# Rows of locating words and elements:
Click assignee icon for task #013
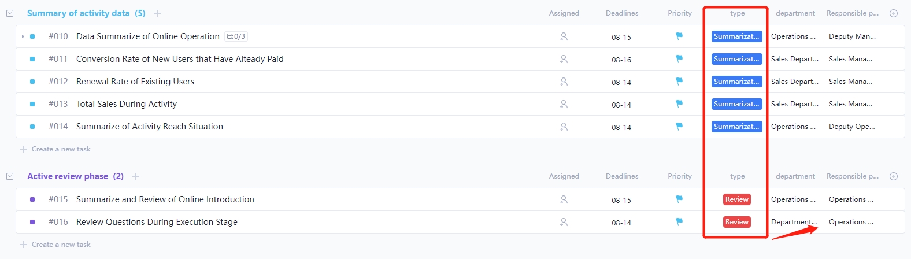 [564, 104]
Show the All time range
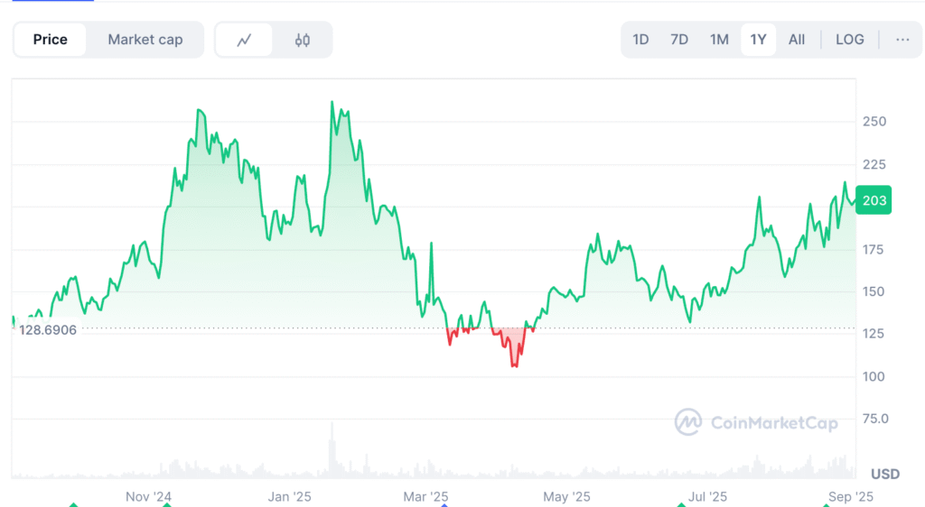 click(797, 40)
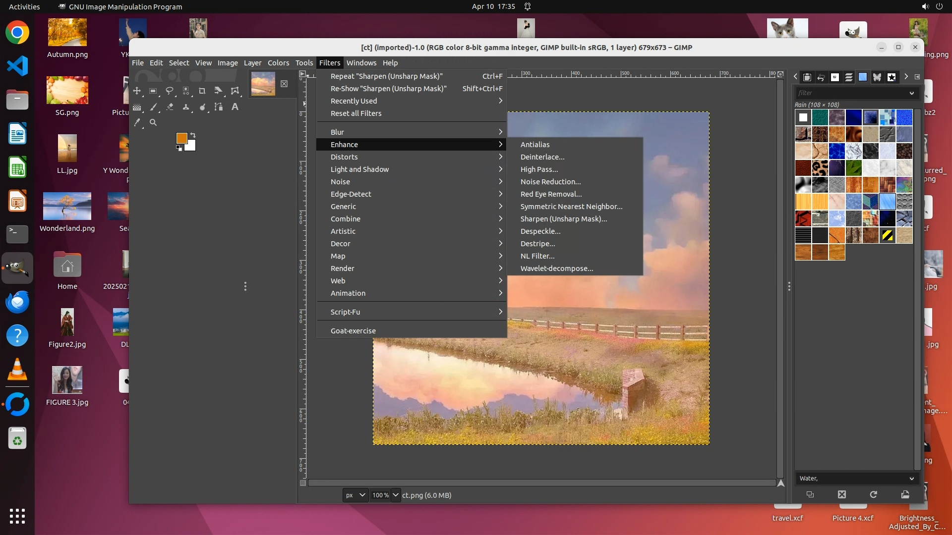Screen dimensions: 952x535
Task: Expand the Water tag dropdown
Action: pyautogui.click(x=911, y=479)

# WRITTEN TASK:
Please copy out every row above word for word, leaving the pictures out of your copy.

# RESULT FOR THIS TASK:
Click assignee icon for task #013
 [564, 104]
Show the All time range
 click(797, 40)
Screen dimensions: 952x535
Task: Expand the Water tag dropdown
Action: pyautogui.click(x=911, y=479)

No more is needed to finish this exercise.